# Talk:Derivation of the conjugate gradient method

Jump to: navigation, search
WikiProject Mathematics (Rated Start-class, Low-importance)
This article is within the scope of WikiProject Mathematics, a collaborative effort to improve the coverage of Mathematics on Wikipedia. If you would like to participate, please visit the project page, where you can join the discussion and see a list of open tasks.
Mathematics rating:
 Start Class
 Low Importance
Field:  Algebra

## Conjugate Gradient method is not derived here

This is not a derivation at all. This just lists what to do to do this method. Where does the quadratic equation f(x)=(b-x)^T A (b-x) come from? You can't call this a derivation and start with a function. The derivation should lead to this equation, and also lead to the expressions for alpha and p. Also, why is it that you want to minimize this function? What does this function represent that the entire method is based on minimizing this function? After reading a derivation, it should be clear where all this comes from. This is like saying, 'this is what works, therefore it is derived.' Leftynm (talk) 16:54, 31 January 2011 (UTC)

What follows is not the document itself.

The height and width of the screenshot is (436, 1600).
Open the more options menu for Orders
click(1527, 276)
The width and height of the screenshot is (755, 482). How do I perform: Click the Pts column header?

Like it or nor, if you bother to read their ground-breaking paper at all, you will see that this is the published way Hestenes and Stiefel developed CG. Hestenes and Stiefel introduced the function ${\displaystyle f({\boldsymbol {x}})}$ to show how the conjugate directions method can be viewed as a relaxation method. That function so happens to induce successive minima along the search directions that correspond to the iterates of CG. This could well be a coincidence, whose origin you simply cannot question. Some more common sense tells you that this section is unfinished. Hestenes and Stiefel devoted an entire section in their paper to deriving CG from CD, which just cannot be squeezed into this few words. Kxx (talk | contribs) 08:20, 1 February 2011 (UTC)
Like it not, that is *not* the function Hestenes and Stiefel minimize. They minimize f(x)=(x-h)^T A (x-h) (or rather f(x)=(x-h,A(x-h), which is the same), where in there notation h is the true solution of Ax=k, i.e. h=A^{-1} k. Then they write it as f(x)=x^T A x-2 h^T x (or rather (x,Ax)-2(x,k)+(h,k), which again is the same omitting some irrelevant constant). I corrected the article to use the second form and replaced h by b for the right hand side, which is more common nowadays. (ezander) 134.169.77.186 (talk) 17:07, 3 February 2011 (UTC)